(Data in this exercise):
----

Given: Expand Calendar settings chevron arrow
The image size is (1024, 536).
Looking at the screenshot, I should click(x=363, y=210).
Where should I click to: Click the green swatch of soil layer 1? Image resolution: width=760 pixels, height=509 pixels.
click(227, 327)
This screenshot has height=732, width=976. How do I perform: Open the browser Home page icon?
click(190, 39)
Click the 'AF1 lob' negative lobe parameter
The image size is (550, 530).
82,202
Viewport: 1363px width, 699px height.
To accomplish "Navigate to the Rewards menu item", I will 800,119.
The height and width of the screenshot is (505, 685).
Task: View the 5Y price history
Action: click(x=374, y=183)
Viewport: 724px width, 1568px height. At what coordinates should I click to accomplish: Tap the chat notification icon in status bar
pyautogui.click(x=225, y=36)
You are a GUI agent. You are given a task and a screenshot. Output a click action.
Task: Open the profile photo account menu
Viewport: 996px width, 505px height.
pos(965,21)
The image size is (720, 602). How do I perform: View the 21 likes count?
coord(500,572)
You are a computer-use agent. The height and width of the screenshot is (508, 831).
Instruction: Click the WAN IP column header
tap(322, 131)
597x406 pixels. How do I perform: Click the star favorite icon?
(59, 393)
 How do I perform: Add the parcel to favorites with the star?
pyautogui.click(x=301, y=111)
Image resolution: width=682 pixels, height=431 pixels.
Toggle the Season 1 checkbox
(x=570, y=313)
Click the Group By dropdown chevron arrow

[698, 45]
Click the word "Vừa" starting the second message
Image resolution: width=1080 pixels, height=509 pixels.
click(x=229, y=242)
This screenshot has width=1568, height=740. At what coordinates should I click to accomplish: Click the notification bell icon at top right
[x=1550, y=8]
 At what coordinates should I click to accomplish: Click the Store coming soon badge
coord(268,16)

----

(Try it): Transcribe, exactly and completely, all of the entries.

(Solution below):
Given: Expand Calendar settings chevron arrow
The image size is (1024, 536).
Looking at the screenshot, I should click(x=363, y=210).
Where should I click to: Click the green swatch of soil layer 1? Image resolution: width=760 pixels, height=509 pixels.
click(227, 327)
This screenshot has height=732, width=976. How do I perform: Open the browser Home page icon?
click(190, 39)
Click the 'AF1 lob' negative lobe parameter
The image size is (550, 530).
82,202
Viewport: 1363px width, 699px height.
To accomplish "Navigate to the Rewards menu item", I will 800,119.
The height and width of the screenshot is (505, 685).
Task: View the 5Y price history
Action: click(x=374, y=183)
Viewport: 724px width, 1568px height. At what coordinates should I click to accomplish: Tap the chat notification icon in status bar
pyautogui.click(x=225, y=36)
You are a GUI agent. You are given a task and a screenshot. Output a click action.
Task: Open the profile photo account menu
Viewport: 996px width, 505px height.
pos(965,21)
The image size is (720, 602). How do I perform: View the 21 likes count?
coord(500,572)
You are a computer-use agent. The height and width of the screenshot is (508, 831).
Instruction: Click the WAN IP column header
tap(322, 131)
597x406 pixels. How do I perform: Click the star favorite icon?
(59, 393)
 How do I perform: Add the parcel to favorites with the star?
pyautogui.click(x=301, y=111)
Image resolution: width=682 pixels, height=431 pixels.
Toggle the Season 1 checkbox
(x=570, y=313)
Click the Group By dropdown chevron arrow

[698, 45]
Click the word "Vừa" starting the second message
Image resolution: width=1080 pixels, height=509 pixels.
click(x=229, y=242)
This screenshot has width=1568, height=740. At what coordinates should I click to accomplish: Click the notification bell icon at top right
[x=1550, y=8]
 At what coordinates should I click to accomplish: Click the Store coming soon badge
coord(268,16)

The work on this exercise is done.